Diplomatie : Le Groupe africain à Yaoundé en pile et face


Présenté comme un lobby par certains observateurs, le cercle diplomatique africain clame officiellement son devoir de non-ingérence. Chaque année, le Groupe des ambassadeurs africains accrédités au Cameroun organise en accord avec le ministère des Relations extérieures les festivités autour de la célébration de la journée de l’Afrique, le 25 mai. Dans cette optique, la présidente de ce Groupe, en l’occurrence l’ambassadeur du Sénégal au Cameroun, Fatou Sarr Ba, donne un point de presse lundi prochain à Bastos.
Mais dans l’opinion, un épais mystère entoure le cercle diplomatique africain. Quelle est sa raison d’être, son mode opératoire, ses ressources, son influence, ses relations avec les autorités camerounaises, etc.
Selon les textes fondateurs, le Groupe se veut un espace de solidarité, d'échanges de vues et de promotion d'idéaux et d'objectifs, un cadre structuré de concertation entre les membres. «Le but du Groupe est de favoriser le rapprochement entre les peuples africains en faisant la promotion de nos valeurs propres», précise un cadre en fonction dans une ambassade de la place.
Du reste, les membres de ce regroupement, fait-on savoir, se disent désireux d'instaurer un dialogue fructueux, l'entraide et la coopération avec les autorités du pays d'accréditation. Le Groupe est-il dès lors un lobby ? «Non, du moins pas officiellement. Vous savez que tout mouvement, même chez vous les journalistes, peut faire des réflexions et des propositions. Nous en faisons donc au gouvernement camerounais. Comme l’exigent les principes des Relations internationales, nous ne nous ingérons pas dans les affaires intérieures du Cameroun», tranche un proche collaborateur d’un diplomate africain.

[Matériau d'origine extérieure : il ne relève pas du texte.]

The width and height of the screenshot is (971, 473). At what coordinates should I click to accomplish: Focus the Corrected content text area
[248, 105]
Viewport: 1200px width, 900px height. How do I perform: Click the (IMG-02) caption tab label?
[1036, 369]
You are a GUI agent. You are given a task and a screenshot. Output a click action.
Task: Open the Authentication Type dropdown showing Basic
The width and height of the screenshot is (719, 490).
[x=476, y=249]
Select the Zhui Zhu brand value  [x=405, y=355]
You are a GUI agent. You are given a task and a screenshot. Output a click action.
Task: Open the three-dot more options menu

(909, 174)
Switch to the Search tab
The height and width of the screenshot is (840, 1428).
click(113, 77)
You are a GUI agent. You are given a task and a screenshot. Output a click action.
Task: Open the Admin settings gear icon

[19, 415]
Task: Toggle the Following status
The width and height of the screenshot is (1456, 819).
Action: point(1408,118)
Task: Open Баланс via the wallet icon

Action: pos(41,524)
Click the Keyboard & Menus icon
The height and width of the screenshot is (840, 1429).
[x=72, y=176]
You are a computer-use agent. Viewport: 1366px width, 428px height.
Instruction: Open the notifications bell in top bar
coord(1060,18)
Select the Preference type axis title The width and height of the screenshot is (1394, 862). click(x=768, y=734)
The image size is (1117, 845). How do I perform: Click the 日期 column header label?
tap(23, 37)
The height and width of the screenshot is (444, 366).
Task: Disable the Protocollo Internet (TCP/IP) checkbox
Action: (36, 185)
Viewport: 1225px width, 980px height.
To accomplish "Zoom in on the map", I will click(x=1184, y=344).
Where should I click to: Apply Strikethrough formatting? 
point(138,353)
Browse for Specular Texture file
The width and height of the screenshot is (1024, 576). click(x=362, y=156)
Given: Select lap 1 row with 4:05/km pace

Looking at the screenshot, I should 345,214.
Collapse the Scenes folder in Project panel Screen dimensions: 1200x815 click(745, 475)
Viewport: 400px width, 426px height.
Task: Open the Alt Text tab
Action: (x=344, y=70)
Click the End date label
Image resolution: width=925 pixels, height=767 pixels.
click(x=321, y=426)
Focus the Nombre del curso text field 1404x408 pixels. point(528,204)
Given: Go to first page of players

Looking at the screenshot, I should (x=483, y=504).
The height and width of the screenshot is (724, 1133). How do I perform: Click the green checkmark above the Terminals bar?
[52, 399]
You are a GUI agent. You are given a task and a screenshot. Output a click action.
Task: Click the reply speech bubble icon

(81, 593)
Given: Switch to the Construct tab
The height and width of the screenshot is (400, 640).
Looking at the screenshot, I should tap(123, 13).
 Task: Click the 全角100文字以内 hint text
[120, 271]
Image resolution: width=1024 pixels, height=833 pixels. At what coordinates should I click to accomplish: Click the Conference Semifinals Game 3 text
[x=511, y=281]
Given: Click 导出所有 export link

On remarquera tout de même, s’agissant de ce dernier aspect, qu’au sujet d’Elections Cameroon (Elecam), c’est du Groupe africain de Yaoundé qu’était venu le soutien au gouvernement camerounais au moment où certaines chancelleries occidentales s’insurgeaient contre la nomination de certaines personnalités inféodées au Rdpc dans le Conseil électoral de cet organe.
Convention
De même, l’on se rappelle que lors de la dernière concertation entre le gouvernement camerounais et le Groupe africain en novembre dernier, l’ambassadeur du Sénégal, qui représentait alors son homologue du Tchad à la présidence de Groupe, avait interpellé le Minrex, Henri Eyebe Ayissi, sur des points relatifs à Elecam et à la position du Cameroun par rapport au conflit au Moyen-Orient, qui avaient été soustraits de l’ordre du jour. «Il s’agit moins d’évacuer deux sujets embarrassants que de recentrer nos travaux», avait dû réagir M. Eyebe Ayissi.
Puis le Minrex avait expliqué aux diplomates africains que des correspondances avaient été envoyées sur la position du Cameroun au sujet du conflit au Moyen Orient. Sur Elecam, le Minrex avait élaboré sur l’indépendance de cet organe. La rencontre de novembre dernier avait également permis aux diplomates africains d’interroger «la stratégie camerounaise de croissance : impacts potentiels en matière de coopération? et d’emploi, horizon 2035 interafricaine et opportunités d’affaires» et de faire l’évaluation des mesures de facilitation et de suivi des dossiers spécifiques à certaines représentations du Groupe africain de Yaoundé.
Les deux parties avaient abouti à un consensus sur les questions de sécurité liées à la vie des diplomates en rapport avec la convention de Viennes, et la prise en compte des privilèges que confère ladite convention aux personnels des missions diplomatiques. Cependant, ils avaient convenu d’approfondir la réflexion sur ces questions. Comme quoi, ce Groupe est loin d’être un «gadget», mais si on peut relativiser l’impact de ses prises de position.
Actuelle ment présidé par l’ambassadeur Sénégal, celle-ci étant la doyenne des diplomates africains au Cameroun, le Groupe africain a actuellement pour secrétaire général l’ambassadeur d’Algérie et pour trésorier l’ambassadeur de Guinée Equatoriale. Le Groupe se réunit une fois par mois, mais peut multiplier des rencontres à la faveur d’évènements spéciaux telles que la journée de l’Afrique.